#### [What needs to be done]
Every record below is to be retyped exactly.

#### [Extracted material]
******

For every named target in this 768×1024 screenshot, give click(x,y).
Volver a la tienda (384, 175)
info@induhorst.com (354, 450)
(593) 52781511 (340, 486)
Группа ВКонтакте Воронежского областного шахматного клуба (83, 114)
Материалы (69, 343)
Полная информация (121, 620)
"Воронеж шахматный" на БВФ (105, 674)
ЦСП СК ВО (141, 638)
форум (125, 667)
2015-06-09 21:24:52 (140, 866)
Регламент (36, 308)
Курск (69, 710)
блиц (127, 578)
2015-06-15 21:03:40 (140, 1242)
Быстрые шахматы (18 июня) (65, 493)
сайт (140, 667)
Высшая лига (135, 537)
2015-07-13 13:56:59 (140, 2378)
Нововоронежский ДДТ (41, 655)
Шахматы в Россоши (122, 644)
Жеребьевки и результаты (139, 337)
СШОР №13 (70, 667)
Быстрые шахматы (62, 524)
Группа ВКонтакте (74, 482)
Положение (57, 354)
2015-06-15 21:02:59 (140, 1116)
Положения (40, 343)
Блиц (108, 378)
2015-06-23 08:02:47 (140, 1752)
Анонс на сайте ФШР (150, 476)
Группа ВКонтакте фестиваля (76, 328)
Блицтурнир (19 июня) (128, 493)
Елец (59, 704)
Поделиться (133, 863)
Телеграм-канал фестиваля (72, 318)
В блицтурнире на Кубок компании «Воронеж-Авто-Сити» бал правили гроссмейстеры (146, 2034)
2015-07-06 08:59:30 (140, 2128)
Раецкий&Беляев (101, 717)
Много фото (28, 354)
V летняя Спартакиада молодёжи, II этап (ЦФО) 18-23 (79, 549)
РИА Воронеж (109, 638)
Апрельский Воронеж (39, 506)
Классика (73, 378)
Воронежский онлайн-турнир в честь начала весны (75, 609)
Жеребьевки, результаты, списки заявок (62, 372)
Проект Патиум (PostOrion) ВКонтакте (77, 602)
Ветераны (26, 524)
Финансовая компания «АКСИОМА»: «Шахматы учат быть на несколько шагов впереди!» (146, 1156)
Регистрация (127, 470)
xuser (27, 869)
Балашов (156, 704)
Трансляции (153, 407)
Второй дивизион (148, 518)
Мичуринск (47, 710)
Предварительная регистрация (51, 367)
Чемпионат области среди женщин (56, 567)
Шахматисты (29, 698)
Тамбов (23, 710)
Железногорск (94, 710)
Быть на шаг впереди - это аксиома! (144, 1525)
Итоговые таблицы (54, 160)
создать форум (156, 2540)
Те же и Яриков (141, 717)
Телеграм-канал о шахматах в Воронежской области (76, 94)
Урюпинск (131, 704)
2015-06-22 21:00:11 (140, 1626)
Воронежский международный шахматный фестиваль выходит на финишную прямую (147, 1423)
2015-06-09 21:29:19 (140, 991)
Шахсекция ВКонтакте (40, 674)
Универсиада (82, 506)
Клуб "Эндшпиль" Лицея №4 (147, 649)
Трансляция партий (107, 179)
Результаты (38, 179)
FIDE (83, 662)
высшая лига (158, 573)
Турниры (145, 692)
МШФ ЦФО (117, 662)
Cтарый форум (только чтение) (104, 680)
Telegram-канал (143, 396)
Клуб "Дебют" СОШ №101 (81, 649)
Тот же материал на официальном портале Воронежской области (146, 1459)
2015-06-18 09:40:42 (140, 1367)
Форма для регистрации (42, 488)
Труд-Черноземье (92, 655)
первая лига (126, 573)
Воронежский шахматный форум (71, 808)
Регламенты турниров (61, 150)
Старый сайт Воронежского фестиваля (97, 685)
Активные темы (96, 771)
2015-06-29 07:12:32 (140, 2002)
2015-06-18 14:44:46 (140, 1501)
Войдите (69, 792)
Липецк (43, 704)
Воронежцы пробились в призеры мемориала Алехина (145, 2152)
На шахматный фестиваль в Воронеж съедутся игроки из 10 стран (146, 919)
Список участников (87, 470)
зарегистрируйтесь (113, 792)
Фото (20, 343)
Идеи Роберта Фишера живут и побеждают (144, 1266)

******

#### [Final answer]
For every named target in this 768×1024 screenshot, give click(x,y).
Volver a la tienda (384, 175)
info@induhorst.com (354, 450)
(593) 52781511 (340, 486)
Группа ВКонтакте Воронежского областного шахматного клуба (83, 114)
Материалы (69, 343)
Полная информация (121, 620)
"Воронеж шахматный" на БВФ (105, 674)
ЦСП СК ВО (141, 638)
форум (125, 667)
2015-06-09 21:24:52 (140, 866)
Регламент (36, 308)
Курск (69, 710)
блиц (127, 578)
2015-06-15 21:03:40 (140, 1242)
Быстрые шахматы (18 июня) (65, 493)
сайт (140, 667)
Высшая лига (135, 537)
2015-07-13 13:56:59 (140, 2378)
Нововоронежский ДДТ (41, 655)
Шахматы в Россоши (122, 644)
Жеребьевки и результаты (139, 337)
СШОР №13 (70, 667)
Быстрые шахматы (62, 524)
Группа ВКонтакте (74, 482)
Положение (57, 354)
2015-06-15 21:02:59 (140, 1116)
Положения (40, 343)
Блиц (108, 378)
2015-06-23 08:02:47 (140, 1752)
Анонс на сайте ФШР (150, 476)
Группа ВКонтакте фестиваля (76, 328)
Блицтурнир (19 июня) (128, 493)
Елец (59, 704)
Поделиться (133, 863)
Телеграм-канал фестиваля (72, 318)
В блицтурнире на Кубок компании «Воронеж-Авто-Сити» бал правили гроссмейстеры (146, 2034)
2015-07-06 08:59:30 (140, 2128)
Раецкий&Беляев (101, 717)
Много фото (28, 354)
V летняя Спартакиада молодёжи, II этап (ЦФО) 18-23 (79, 549)
РИА Воронеж (109, 638)
Апрельский Воронеж (39, 506)
Классика (73, 378)
Воронежский онлайн-турнир в честь начала весны (75, 609)
Жеребьевки, результаты, списки заявок (62, 372)
Проект Патиум (PostOrion) ВКонтакте (77, 602)
Ветераны (26, 524)
Финансовая компания «АКСИОМА»: «Шахматы учат быть на несколько шагов впереди!» (146, 1156)
Регистрация (127, 470)
xuser (27, 869)
Балашов (156, 704)
Трансляции (153, 407)
Второй дивизион (148, 518)
Мичуринск (47, 710)
Предварительная регистрация (51, 367)
Чемпионат области среди женщин (56, 567)
Шахматисты (29, 698)
Тамбов (23, 710)
Железногорск (94, 710)
Быть на шаг впереди - это аксиома! (144, 1525)
Итоговые таблицы (54, 160)
создать форум (156, 2540)
Те же и Яриков (141, 717)
Телеграм-канал о шахматах в Воронежской области (76, 94)
Урюпинск (131, 704)
2015-06-22 21:00:11 (140, 1626)
Воронежский международный шахматный фестиваль выходит на финишную прямую (147, 1423)
2015-06-09 21:29:19 (140, 991)
Шахсекция ВКонтакте (40, 674)
Универсиада (82, 506)
Клуб "Эндшпиль" Лицея №4 (147, 649)
Трансляция партий (107, 179)
Результаты (38, 179)
FIDE (83, 662)
высшая лига (158, 573)
Турниры (145, 692)
МШФ ЦФО (117, 662)
Cтарый форум (только чтение) (104, 680)
Telegram-канал (143, 396)
Клуб "Дебют" СОШ №101 (81, 649)
Тот же материал на официальном портале Воронежской области (146, 1459)
2015-06-18 09:40:42 (140, 1367)
Форма для регистрации (42, 488)
Труд-Черноземье (92, 655)
первая лига (126, 573)
Воронежский шахматный форум (71, 808)
Регламенты турниров (61, 150)
Старый сайт Воронежского фестиваля (97, 685)
Активные темы (96, 771)
2015-06-29 07:12:32 (140, 2002)
2015-06-18 14:44:46 (140, 1501)
Войдите (69, 792)
Липецк (43, 704)
Воронежцы пробились в призеры мемориала Алехина (145, 2152)
На шахматный фестиваль в Воронеж съедутся игроки из 10 стран (146, 919)
Список участников (87, 470)
зарегистрируйтесь (113, 792)
Фото (20, 343)
Идеи Роберта Фишера живут и побеждают (144, 1266)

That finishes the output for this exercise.